Frage

It's possible what I'm trying to do can't be done with Core Data so, if so, please let me know.

I have a ManagedObjectContext and I'm bringing in sqlite databases by adding them through addPersistentStoreWithType . . .

So I'll add in some number of databases - let's say between 1 and 5 and then I perform fetches on data in the databases. It's great that I don't have to say what sources I'm searching through - results just come back and they're merged together.

However, what if I WANT to know what Store each result came out of? Is that even possible? Am I thinking too "old school" like I want to know what "files" the results were found?

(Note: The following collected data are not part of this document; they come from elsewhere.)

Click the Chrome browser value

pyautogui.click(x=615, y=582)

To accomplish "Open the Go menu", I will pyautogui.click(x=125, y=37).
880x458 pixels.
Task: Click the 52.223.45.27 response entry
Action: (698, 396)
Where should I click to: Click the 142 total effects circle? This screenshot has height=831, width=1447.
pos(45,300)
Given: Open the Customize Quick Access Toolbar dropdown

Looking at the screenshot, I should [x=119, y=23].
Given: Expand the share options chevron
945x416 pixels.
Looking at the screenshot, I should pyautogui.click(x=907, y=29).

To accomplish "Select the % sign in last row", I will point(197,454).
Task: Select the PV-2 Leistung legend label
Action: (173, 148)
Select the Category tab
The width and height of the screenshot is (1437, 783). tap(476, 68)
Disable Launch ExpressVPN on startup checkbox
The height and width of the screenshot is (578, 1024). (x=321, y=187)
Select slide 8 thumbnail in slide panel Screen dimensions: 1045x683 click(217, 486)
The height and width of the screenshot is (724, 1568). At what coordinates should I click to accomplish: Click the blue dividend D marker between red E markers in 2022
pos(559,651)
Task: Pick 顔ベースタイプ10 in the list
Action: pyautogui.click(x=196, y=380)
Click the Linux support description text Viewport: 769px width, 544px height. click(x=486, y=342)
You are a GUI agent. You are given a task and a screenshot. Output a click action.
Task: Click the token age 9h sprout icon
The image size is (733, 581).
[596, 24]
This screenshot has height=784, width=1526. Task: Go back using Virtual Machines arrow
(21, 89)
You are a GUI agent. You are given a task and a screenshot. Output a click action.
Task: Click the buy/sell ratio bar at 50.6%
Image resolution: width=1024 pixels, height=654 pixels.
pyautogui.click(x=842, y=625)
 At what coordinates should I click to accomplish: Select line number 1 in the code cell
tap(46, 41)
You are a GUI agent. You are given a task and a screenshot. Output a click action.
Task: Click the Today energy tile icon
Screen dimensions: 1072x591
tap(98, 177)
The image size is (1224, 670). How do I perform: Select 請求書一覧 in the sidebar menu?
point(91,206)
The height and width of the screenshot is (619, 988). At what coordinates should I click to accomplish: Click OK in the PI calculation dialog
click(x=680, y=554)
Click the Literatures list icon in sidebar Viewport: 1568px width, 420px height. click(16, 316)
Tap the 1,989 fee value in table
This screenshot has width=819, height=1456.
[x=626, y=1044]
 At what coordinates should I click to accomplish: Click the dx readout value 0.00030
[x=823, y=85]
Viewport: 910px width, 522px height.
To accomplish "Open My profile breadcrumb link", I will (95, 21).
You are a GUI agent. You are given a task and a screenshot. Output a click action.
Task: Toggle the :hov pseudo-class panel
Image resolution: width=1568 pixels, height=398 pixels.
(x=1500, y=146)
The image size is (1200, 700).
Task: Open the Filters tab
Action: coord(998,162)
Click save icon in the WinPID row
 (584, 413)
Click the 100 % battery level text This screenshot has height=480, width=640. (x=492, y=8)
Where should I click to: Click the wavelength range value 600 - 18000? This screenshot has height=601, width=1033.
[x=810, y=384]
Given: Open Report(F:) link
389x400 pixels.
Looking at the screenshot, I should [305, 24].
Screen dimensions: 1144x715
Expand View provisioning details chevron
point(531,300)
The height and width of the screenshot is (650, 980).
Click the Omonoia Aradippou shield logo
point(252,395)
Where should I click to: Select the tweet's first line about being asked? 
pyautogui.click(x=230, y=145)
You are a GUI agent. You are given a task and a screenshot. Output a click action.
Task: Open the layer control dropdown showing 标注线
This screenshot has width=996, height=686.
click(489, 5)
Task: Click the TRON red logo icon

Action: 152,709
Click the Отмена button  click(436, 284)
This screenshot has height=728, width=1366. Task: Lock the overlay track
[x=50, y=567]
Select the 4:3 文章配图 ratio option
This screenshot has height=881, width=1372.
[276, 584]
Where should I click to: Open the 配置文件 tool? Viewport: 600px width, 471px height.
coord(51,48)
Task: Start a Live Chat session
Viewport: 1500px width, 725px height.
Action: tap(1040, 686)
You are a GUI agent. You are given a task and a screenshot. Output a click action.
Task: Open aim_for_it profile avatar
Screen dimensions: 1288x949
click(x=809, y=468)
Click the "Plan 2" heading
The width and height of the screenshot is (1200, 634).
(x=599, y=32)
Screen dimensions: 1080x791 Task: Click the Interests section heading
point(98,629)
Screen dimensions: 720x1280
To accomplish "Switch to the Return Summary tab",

Help / advice would be appreciated.

Here's some code:

NSFetchRequest *fetchRequest = [[NSFetchRequest alloc] init];
NSEntityDescription *entity = [NSEntityDescription entityForName:@"PMBEntity"
    inManagedObjectContext:context];
[fetchRequest setEntity:entity];
NSSortDescriptor *sortDescriptor = [[NSSortDescriptor alloc]
                                    initWithKey:@"Name" ascending:YES];
[fetchRequest setSortDescriptors:[NSArray arrayWithObject:sortDescriptor]];
[fetchRequest setReturnsDistinctResults:YES];
[sortDescriptor release];

NSArray *fetchedObjects = [context executeFetchRequest:fetchRequest error:&error];

See, above I have a PMBEntity which is a Core Data NSManagedObjectModel I created through XCode. As you can tell, one (of the many) fields is "Name". Here I'm searching for all unique Names and sorting by Name.

What is returned to me is an NSArray of these PMBEntity objects.

War es hilfreich?

Lösung

You want the persistentStore attribute of the managed object's objectID attribute. That will provide you a URL to the persistent store holding the managed object.

However, that is only after the object has been saved at least once to the persistent store. Prior to that it has a temporary UUID that doesn't point to a store. I'm not sure how it is effected by the new imported stores. Probably gets an permanent ID when read in but I haven't test it yet.

Andere Tipps

Well, when when you fetch, you have NSManagedObject instances as the result. The NSManagedObject instance has a reference to its NSManagedObjectContext. That NSManagedObjectContext has a reference to its persistentStoreCoordinator. The NSPersistentStoreCoordinator instance has a reference to the persistent store and the NSManagedObjectModel.